Problem description: The response should contain only the line with "You are a computer-use" and every line after it to the end of the listing below, duplicated exactly; no picture belongs in it.

::: Exercise materials :::

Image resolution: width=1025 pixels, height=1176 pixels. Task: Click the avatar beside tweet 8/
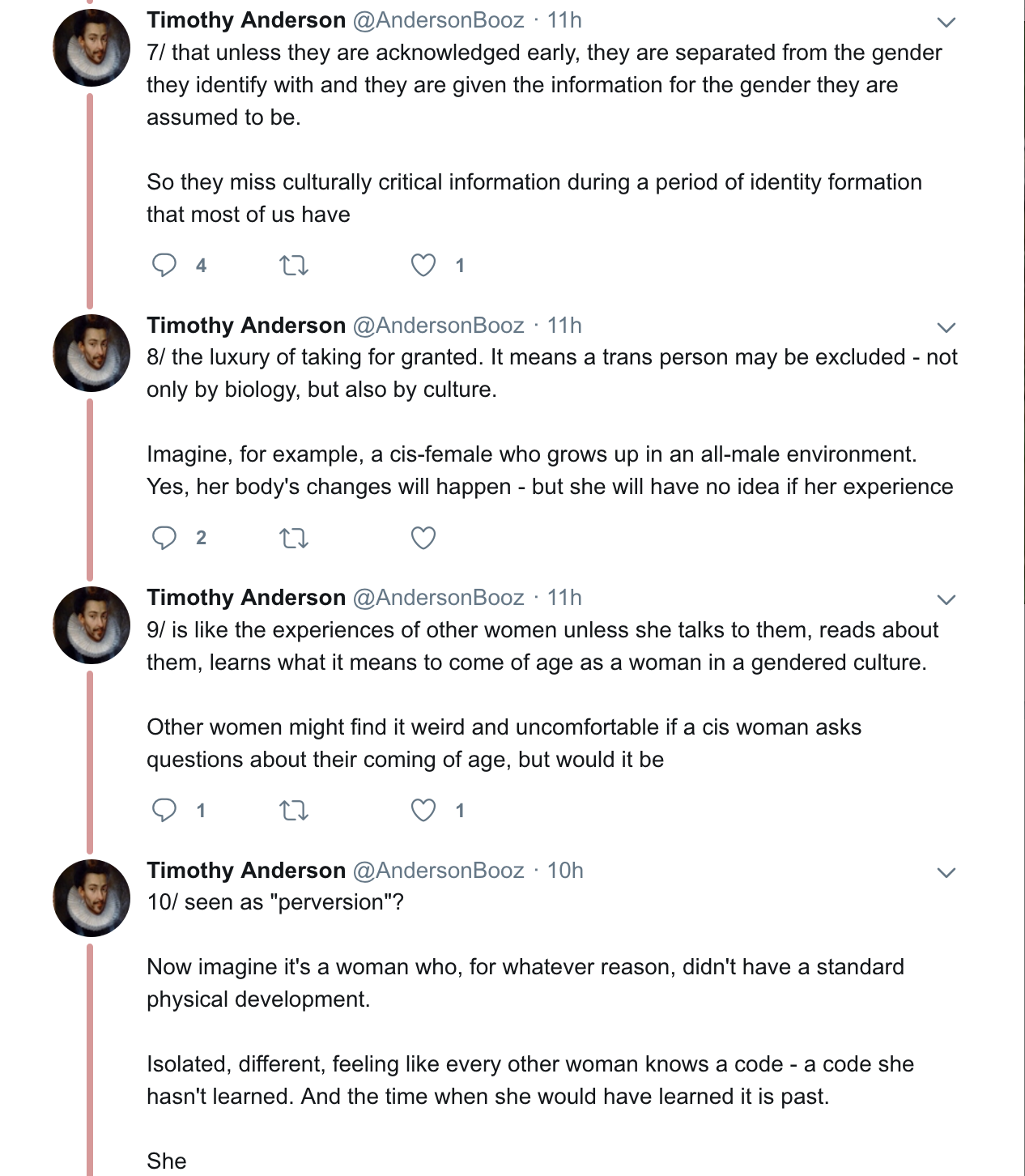pyautogui.click(x=91, y=353)
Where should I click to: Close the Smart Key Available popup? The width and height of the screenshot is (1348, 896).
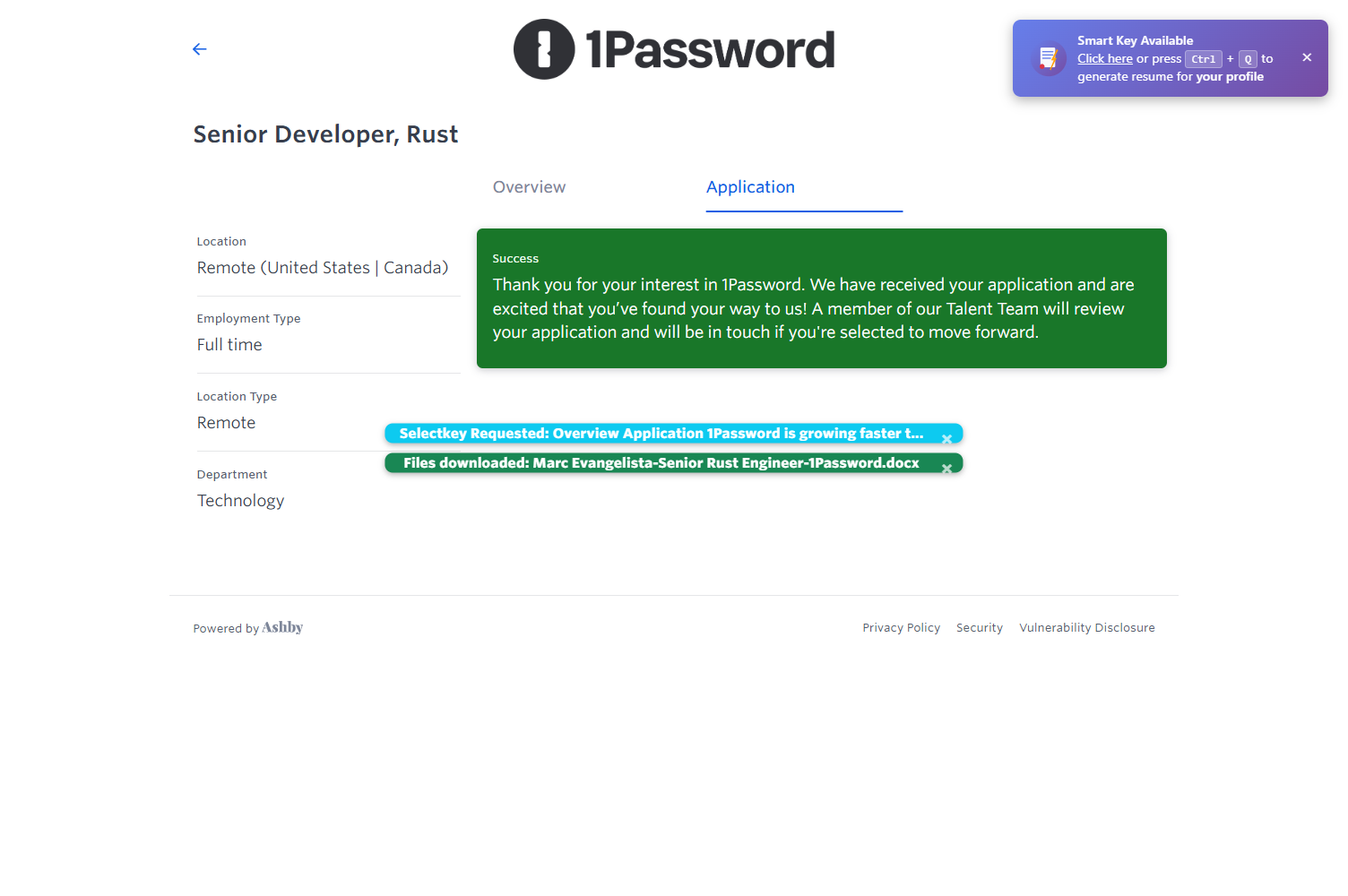coord(1307,57)
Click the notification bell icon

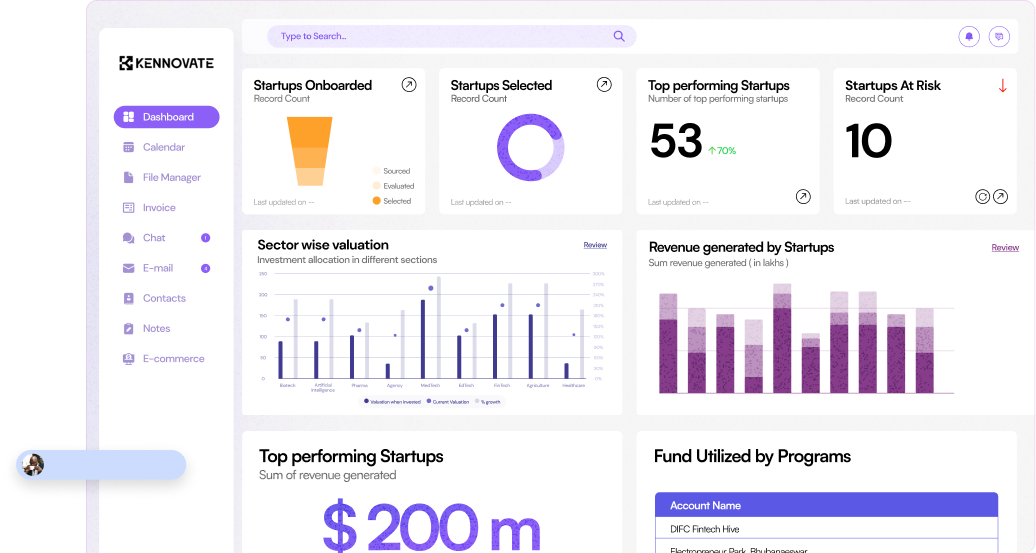(968, 36)
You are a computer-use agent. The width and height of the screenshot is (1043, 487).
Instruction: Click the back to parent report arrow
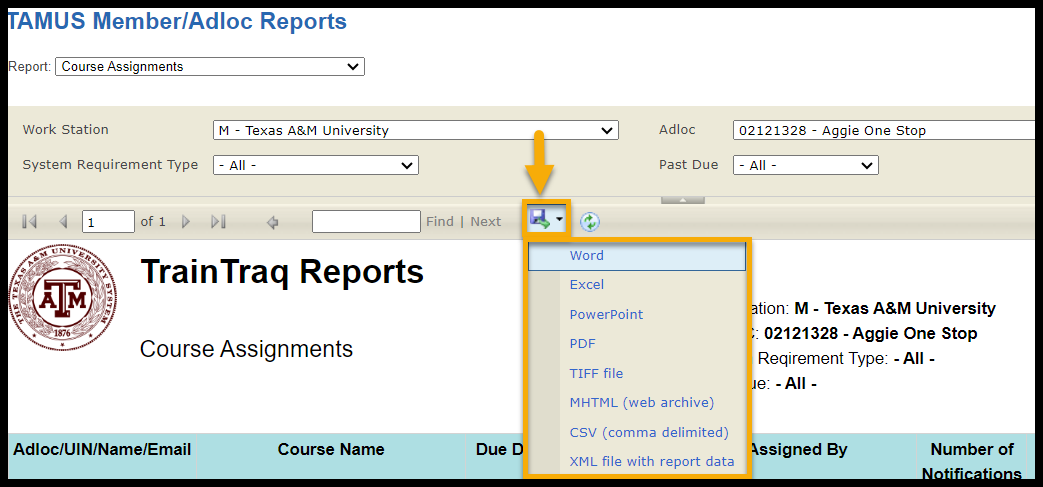[272, 222]
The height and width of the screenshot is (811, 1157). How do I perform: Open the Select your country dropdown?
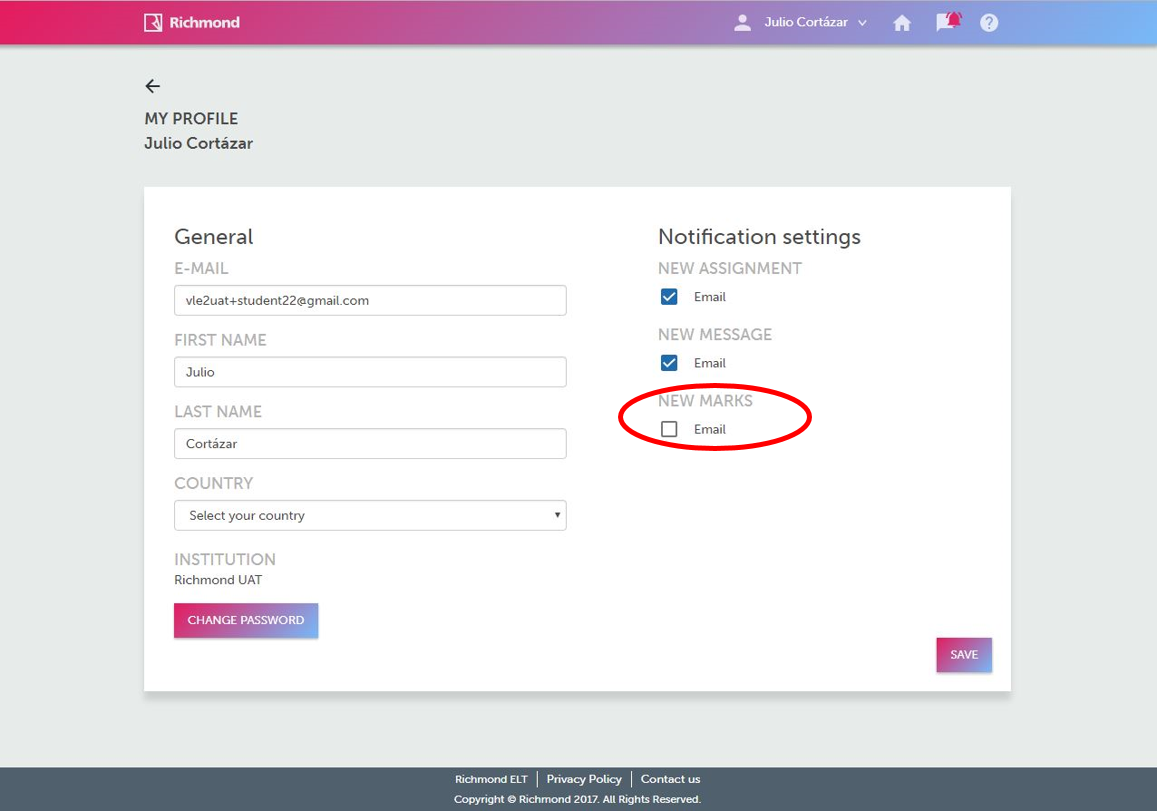pos(369,516)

:::

Your response:
You are a computer-use agent. The width and height of the screenshot is (1043, 487).
Instruction: Click the back to parent report arrow
[272, 222]
The height and width of the screenshot is (811, 1157). How do I perform: Open the Select your country dropdown?
pos(369,516)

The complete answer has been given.